ビットコインの開発意義の1つに「少額決済・安い手数料・高速決済・高い安全性」を実現する次世代のデジタル決済手段を確立することが挙げられていた。
しかし、現実は違った。
ビットコインは投機の対象としてその興隆と衰退を辿り、社会に次世代の決済手段としての地位を確立することは叶わなかった。
その理由に、承認速度の遅さと処理速度の低さによる流動性の低さの問題(スケーラビリティ問題)が挙げられるが、その問題を解決する技術の1つに「ライトニングネットワーク」がある。
今、そのライトニングネットワークが急成長を遂げ、その利用数は半年で20倍以上になっている。
今回は、ビットコイン決済を実現するために必要な技術:ライトニングネットワークについて深掘りしていく。
ライトニングネットワークとは?ビットコインにsegwitが導入されたことで最近話題になっているライトニングネットワークですが、決済が早い!って情報しか知らない人も多いですよね。詳しい仕組みや問題点はないのか解説します!!!
ライトニングネットワークを通じて送信されたビットコイン(BTC)の総取引量は、2108年6月の25BTC未満から578BTCに急上昇していると、ブロックチェーン分析サイトP2SH.infoが報告している。
以下はbitcoin mainnet上のライトニングネットワークの数の推移を表す画像である。
(急増するLNでのBTC取引 出典:www.p2sh.info)
取引量増加の要因としては、日ごとにライトニングネットワークが成長していることが挙げられている。
現在のライトニングネットワーク内のチャネル数は22,000以上となっていると、ブロックチェーンスタートアップ会社の1MLが報告した。
さらにライトニングチャネルのチャネル数は、過去30日間だけで約36%増加しているほど活発に急成長を遂げている。
実際に活動している数を表すアクティブライトニングノードも同様に急上昇中である。
k(ライトニングネットワークの可視化したモデル 出典:https://1ml.com/visual/network)
2019年ライトニングネットワークの拡大と改善を促進させる秘訣は、「将来の支払い方法を変える」という信念を継続させていくことにあると、ビットコイン開発者であるDecker氏は述べている。
ライトニングネットワークが発展することで、1円以下の非常に少額の決済をスムーズに行うことができている。
実用性も日々向上しており、机上の空論ではなくなってきている。
ライトニングはキャパシティが足りずに送金できないという話なんだけど、本来用途の毎日コーヒーをかう3ドル程度の送金はもうほとんど失敗しないレベルに来ていて、ほぼ完全実用化したと言っていい。

---+---

- [課題 1]
記録のうち、「Identify the location」を含む行から「(371, 935).」を含む行までを、「Facebook」を「Instagram」に置き換えて書き直してください。ほかの部分は変えず、画像は含めないでください。

- [提示記録]

---+---

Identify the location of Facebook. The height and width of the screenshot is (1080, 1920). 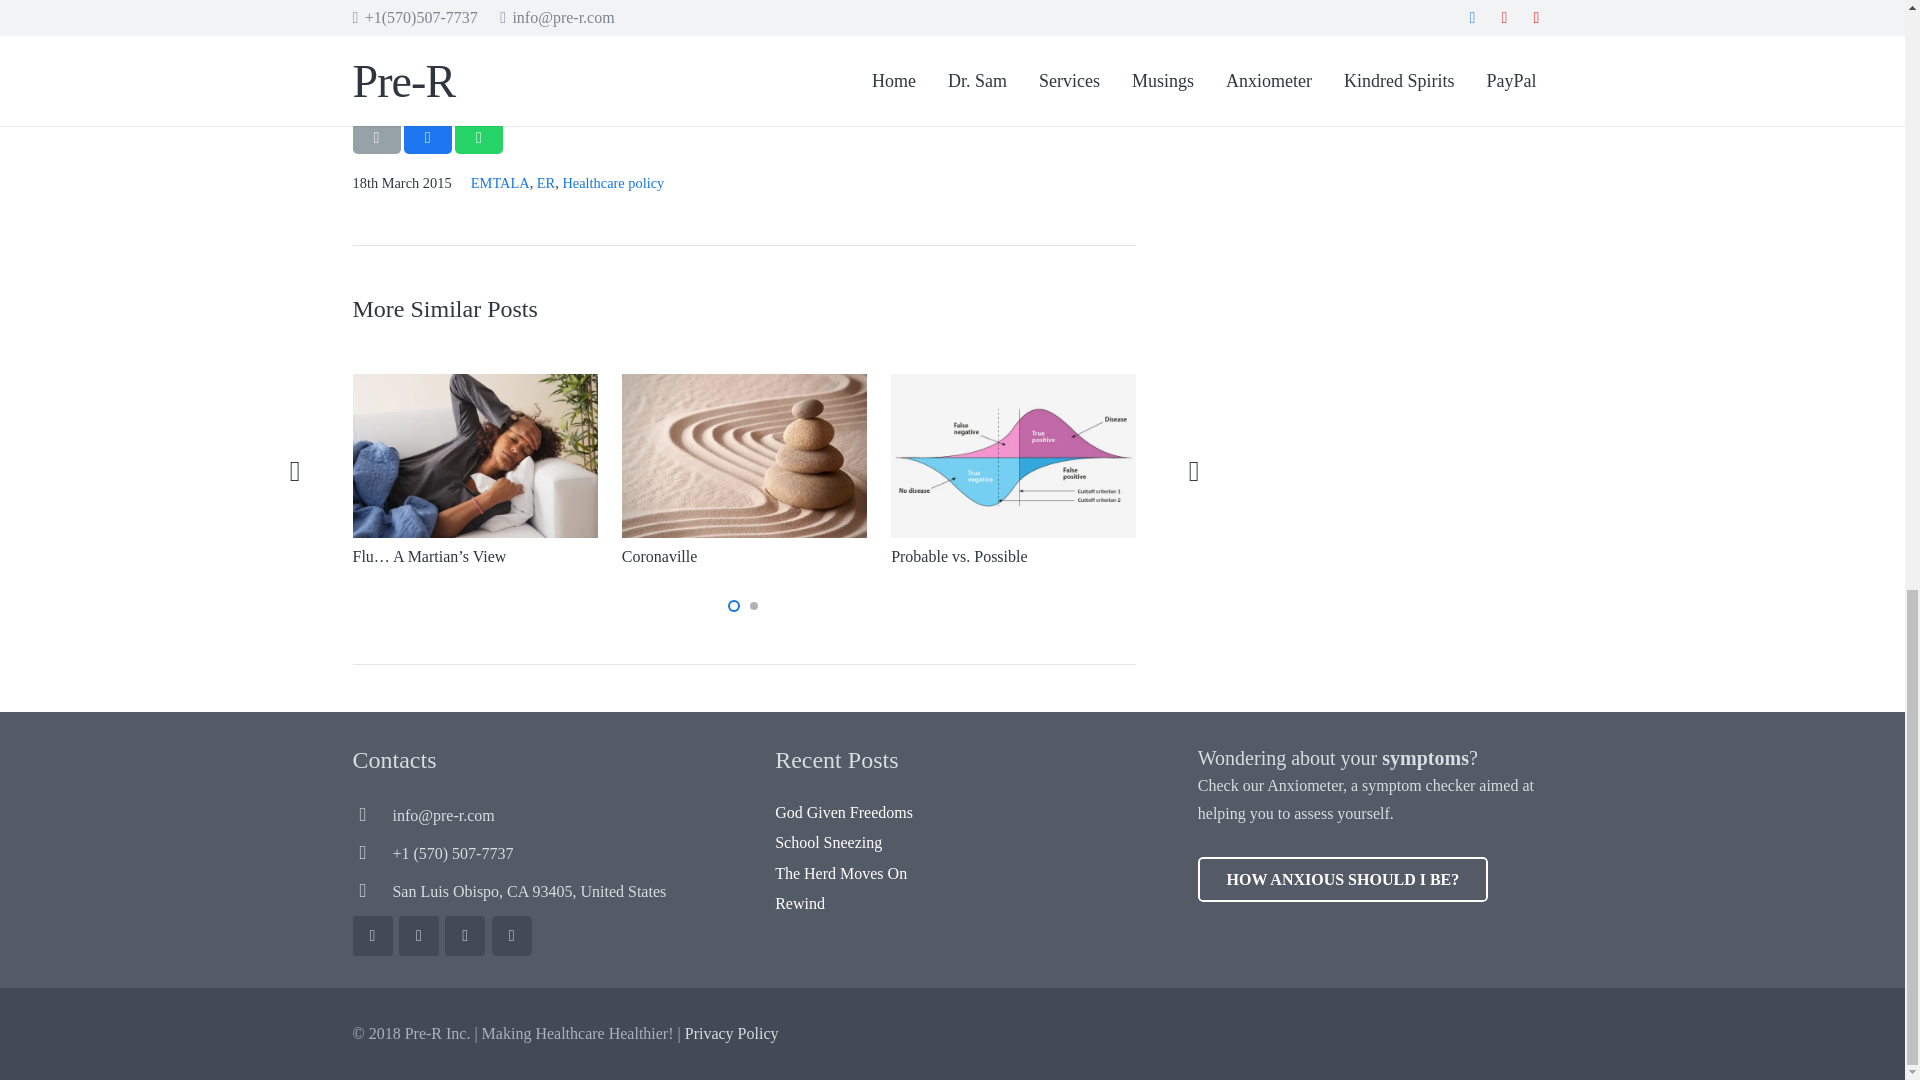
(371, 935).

---+---

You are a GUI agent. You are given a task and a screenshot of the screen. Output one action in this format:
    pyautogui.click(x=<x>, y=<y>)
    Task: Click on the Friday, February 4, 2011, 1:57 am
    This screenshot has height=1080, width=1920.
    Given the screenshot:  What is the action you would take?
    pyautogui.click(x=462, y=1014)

---+---

- [課題 2]
ライトニングネットワークに関する本文から、「ビットコインの開発意義の1つ」から「ど活発に急成長を遂げている。」までを一字一句変えずに抜き出してください。

- [解答 1]
Identify the location of Instagram. The height and width of the screenshot is (1080, 1920). 
(371, 935).

- [解答 2]
ビットコインの開発意義の1つに「少額決済・安い手数料・高速決済・高い安全性」を実現する次世代のデジタル決済手段を確立することが挙げられていた。
しかし、現実は違った。
ビットコインは投機の対象としてその興隆と衰退を辿り、社会に次世代の決済手段としての地位を確立することは叶わなかった。
その理由に、承認速度の遅さと処理速度の低さによる流動性の低さの問題(スケーラビリティ問題)が挙げられるが、その問題を解決する技術の1つに「ライトニングネットワーク」がある。
今、そのライトニングネットワークが急成長を遂げ、その利用数は半年で20倍以上になっている。
今回は、ビットコイン決済を実現するために必要な技術:ライトニングネットワークについて深掘りしていく。
ライトニングネットワークとは?ビットコインにsegwitが導入されたことで最近話題になっているライトニングネットワークですが、決済が早い!って情報しか知らない人も多いですよね。詳しい仕組みや問題点はないのか解説します!!!
ライトニングネットワークを通じて送信されたビットコイン(BTC)の総取引量は、2108年6月の25BTC未満から578BTCに急上昇していると、ブロックチェーン分析サイトP2SH.infoが報告している。
以下はbitcoin mainnet上のライトニングネットワークの数の推移を表す画像である。
(急増するLNでのBTC取引 出典:www.p2sh.info)
取引量増加の要因としては、日ごとにライトニングネットワークが成長していることが挙げられている。
現在のライトニングネットワーク内のチャネル数は22,000以上となっていると、ブロックチェーンスタートアップ会社の1MLが報告した。
さらにライトニングチャネルのチャネル数は、過去30日間だけで約36%増加しているほど活発に急成長を遂げている。